When evaluating a licensing and registration proposal it is important to understand and consider exactly what licensing and registration can add to the laws already on the books. Passage of a licensing system simply based on the existing prohibitions on gun ownership for persons in specific proscribed categories (such as individuals with felonies or misdemeanor domestic violence convictions, illegal aliens, persons subject to a restraining order, etc.) would for the most part serve only as an expensive duplication of the function already served by the National Instant Check System under the Brady Law.
The Violence Policy Center believes that a more efficient approach would be to:
- expand the current Brady background check to include all gun sales— including private sales between individuals, as well as sales at gun shows and over the Internet—by requiring that all gun sales be conducted through a federally licensed firearms dealer;
- expand the current list of persons prohibited from possessing firearms to include those with convictions for violent misdemeanors; and,
- expand the existing federal registration system that currently applies to machine guns, silencers, and other weapons covered under the National Firearms Act of 1934 to include handguns.

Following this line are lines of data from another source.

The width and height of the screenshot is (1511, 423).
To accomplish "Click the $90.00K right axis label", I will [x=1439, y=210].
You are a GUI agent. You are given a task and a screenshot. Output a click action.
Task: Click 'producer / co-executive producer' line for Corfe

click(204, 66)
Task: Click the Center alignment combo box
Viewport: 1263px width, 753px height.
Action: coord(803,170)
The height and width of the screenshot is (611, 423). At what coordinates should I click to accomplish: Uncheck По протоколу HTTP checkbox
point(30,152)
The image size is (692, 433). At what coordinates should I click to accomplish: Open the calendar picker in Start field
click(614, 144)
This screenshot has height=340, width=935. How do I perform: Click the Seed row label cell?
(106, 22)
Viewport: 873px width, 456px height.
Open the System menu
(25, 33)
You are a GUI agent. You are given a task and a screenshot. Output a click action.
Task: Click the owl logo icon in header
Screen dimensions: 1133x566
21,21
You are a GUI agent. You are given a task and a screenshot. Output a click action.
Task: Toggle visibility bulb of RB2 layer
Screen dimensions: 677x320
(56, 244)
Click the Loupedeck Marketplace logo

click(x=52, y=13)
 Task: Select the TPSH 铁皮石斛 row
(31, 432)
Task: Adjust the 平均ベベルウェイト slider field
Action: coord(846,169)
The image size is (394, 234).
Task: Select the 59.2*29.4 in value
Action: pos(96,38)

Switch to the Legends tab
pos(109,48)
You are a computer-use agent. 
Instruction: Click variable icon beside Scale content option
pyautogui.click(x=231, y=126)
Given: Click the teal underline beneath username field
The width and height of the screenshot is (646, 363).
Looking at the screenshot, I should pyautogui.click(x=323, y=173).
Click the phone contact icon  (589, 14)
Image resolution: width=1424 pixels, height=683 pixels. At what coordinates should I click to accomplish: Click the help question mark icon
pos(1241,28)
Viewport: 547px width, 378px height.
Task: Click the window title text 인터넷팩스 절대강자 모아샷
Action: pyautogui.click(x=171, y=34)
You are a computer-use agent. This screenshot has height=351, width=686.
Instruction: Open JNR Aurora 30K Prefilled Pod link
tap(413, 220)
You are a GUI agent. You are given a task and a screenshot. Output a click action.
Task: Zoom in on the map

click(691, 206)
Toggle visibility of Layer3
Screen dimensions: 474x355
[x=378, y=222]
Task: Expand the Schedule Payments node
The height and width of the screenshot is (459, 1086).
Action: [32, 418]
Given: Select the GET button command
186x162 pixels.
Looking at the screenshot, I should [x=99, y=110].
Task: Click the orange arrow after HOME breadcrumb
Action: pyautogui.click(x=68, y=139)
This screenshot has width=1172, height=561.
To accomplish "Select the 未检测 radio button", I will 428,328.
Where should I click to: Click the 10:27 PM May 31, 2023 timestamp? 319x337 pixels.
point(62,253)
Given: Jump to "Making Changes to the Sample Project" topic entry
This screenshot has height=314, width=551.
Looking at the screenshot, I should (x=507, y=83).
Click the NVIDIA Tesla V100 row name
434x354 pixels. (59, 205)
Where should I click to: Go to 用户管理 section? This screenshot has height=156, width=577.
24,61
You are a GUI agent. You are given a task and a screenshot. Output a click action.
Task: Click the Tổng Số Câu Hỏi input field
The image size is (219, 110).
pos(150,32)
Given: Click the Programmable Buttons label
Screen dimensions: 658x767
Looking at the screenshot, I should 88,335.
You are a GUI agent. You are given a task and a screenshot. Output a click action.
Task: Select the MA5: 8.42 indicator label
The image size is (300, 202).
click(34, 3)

The VPC calls this alternative approach “Building on Brady.” It draws on the strengths of the 1993 Brady Law and the existing National Firearms Act registry while avoiding the expense and bureaucracy attendant with traditional licensing and registration proposals. It also incorporates the findings of important new research regarding gun possession by individuals with criminal convictions for violent misdemeanors. A 1998 study published in JAMA (Journal of the American Medical Association) found that handgun purchasers with previous misdemeanor convictions were 7.5 times as likely to be charged with new crimes after buying their guns as were handgun buyers with no prior criminal record. Handgun buyers with more than one conviction for a violent misdemeanor were 15 times as likely to be charged with murder, rape, robbery, or aggravated assault as were those with no prior criminal history.24 Currently, federal law only prohibits firearms possession by those with prior misdemeanor convictions for domestic violence.